Les créateurs exigent l’application de la Loi sur l’IA de l’UE
Les créateurs appellent l’UE à prendre position sur l’impact invasif de l’IA sur l’art et l’originalité.
Introduction
Dans une récente démarche contre l’« emprunt » excessif de l’intelligence artificielle (IA), les créateurs à travers l’Europe demandent à l’UE de donner suite à sa Loi sur l’IA. Cette législation, conçue pour traiter l’impact de l’IA dans divers secteurs, comprend un cadre pour protéger la propriété artistique et intellectuelle. Cependant, les créateurs soutiennent que l’application actuelle pourrait être trop faible pour faire face à la vitesse surhumaine à laquelle la technologie IA évolue.
Pourquoi les créateurs sont-ils profondément préoccupés par l’IA ?
L’IA ne se limite plus à créer des playlists ; elle produit désormais sa propre art, musique, et même de la littérature dite. À mesure que l’IA développe et perfectionne des compétences autrefois uniques aux humains, les créateurs craignent que l’originalité et l’âme de leur art ne soient mises en péril. Les artistes, musiciens et écrivains s’expriment, exhortant l’UE à protéger leurs droits pour que leurs contributions uniques ne soient pas englouties par le pinceau numérique ou le clavier imaginaire de l’IA.

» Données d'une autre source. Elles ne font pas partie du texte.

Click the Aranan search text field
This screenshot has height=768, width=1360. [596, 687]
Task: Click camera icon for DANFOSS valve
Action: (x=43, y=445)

La Loi sur l’IA, en théorie, est la réponse de l’Europe à ces préoccupations, visant à mettre en œuvre des garanties qui protègent la propriété intellectuelle contre la transformation par les systèmes d’IA en quelque chose d’irréversible, non crédité et inhumain. Cependant, les créateurs soutiennent qu’en l’absence d’une forte pression de la part des décideurs, ces protections pourraient ne finir que par être de l’encre numérique sur du papier virtuel.

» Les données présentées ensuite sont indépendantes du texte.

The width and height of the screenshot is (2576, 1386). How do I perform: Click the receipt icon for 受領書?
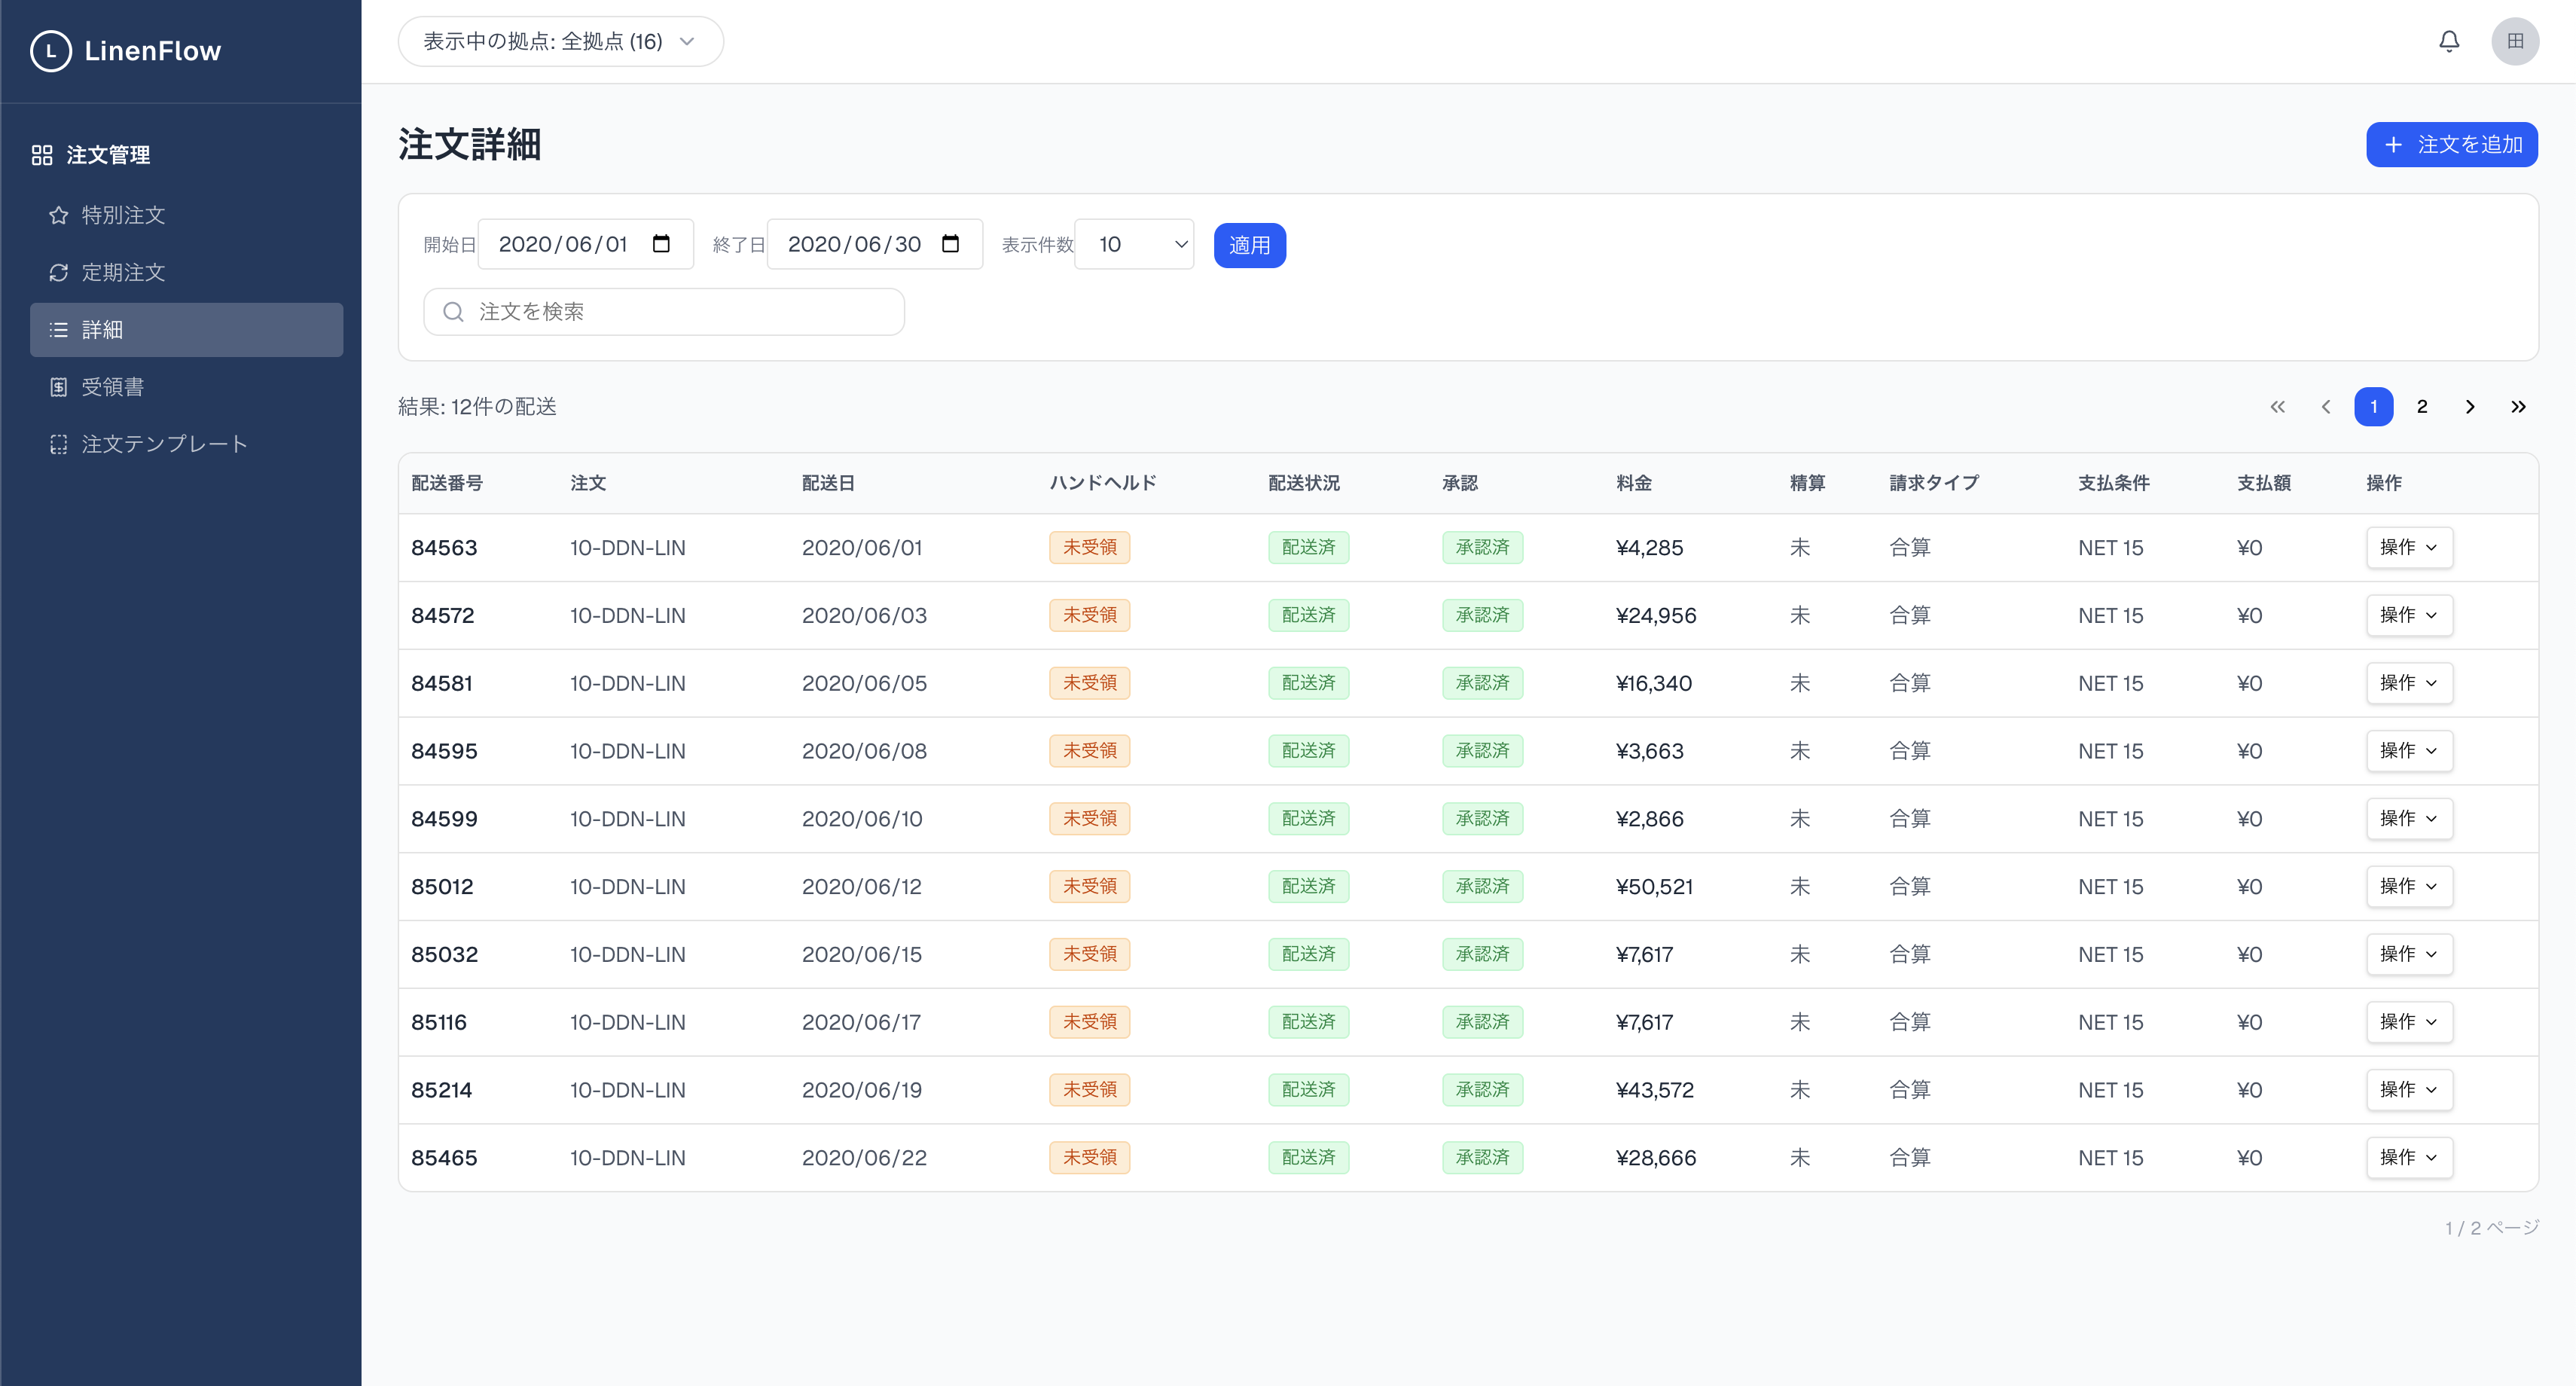[x=57, y=386]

Que contient la Loi sur l’IA ?
Au cœur de la Loi sur l’IA se trouve l’intention de réglementer les applications d’IA à haut risque dans divers secteurs. Elle vise à créer des frontières pour l’utilisation de l’IA, garantissant que la technologie serve les meilleurs intérêts de la société tout en respectant les droits existants. Pour les créateurs, la mise en œuvre de la Loi signifie un contrôle potentiel sur l’utilisation de leur travail par l’IA – quelque chose d’autant plus crucial à une époque où les créations de l’IA deviennent de plus en plus difficiles à distinguer des œuvres humaines.
Cependant, sans détails d’application concrets et, plus important encore, sans mesures d’application, les créateurs craignent que la Loi sur l’IA ne dispose pas des moyens nécessaires pour protéger leur propriété intellectuelle et leur secteur artistique dans son ensemble. Cette préoccupation a incité une lettre ouverte de centaines de créateurs, appelant les dirigeants de l’UE à agir.
Quelles sont les prochaines étapes ? Des protections renforcées, ou le statu quo ?
Il reste à voir si la Loi sur l’IA de l’UE deviendra la forteresse protectrice dont les créateurs ont besoin. Cependant, leur appel collectif pour une application significative soulève une question importante : qui contrôle finalement la créativité à l’ère de l’IA ? Avec de plus en plus de voix rejoignant le débat, la pression est exercée sur les décideurs de l’UE pour créer un cadre réglementaire qui reconnaisse et respecte l’ingéniosité humaine et l’esprit humain – et empêche l’innovation de l’IA de s’emparer du monde de l’art.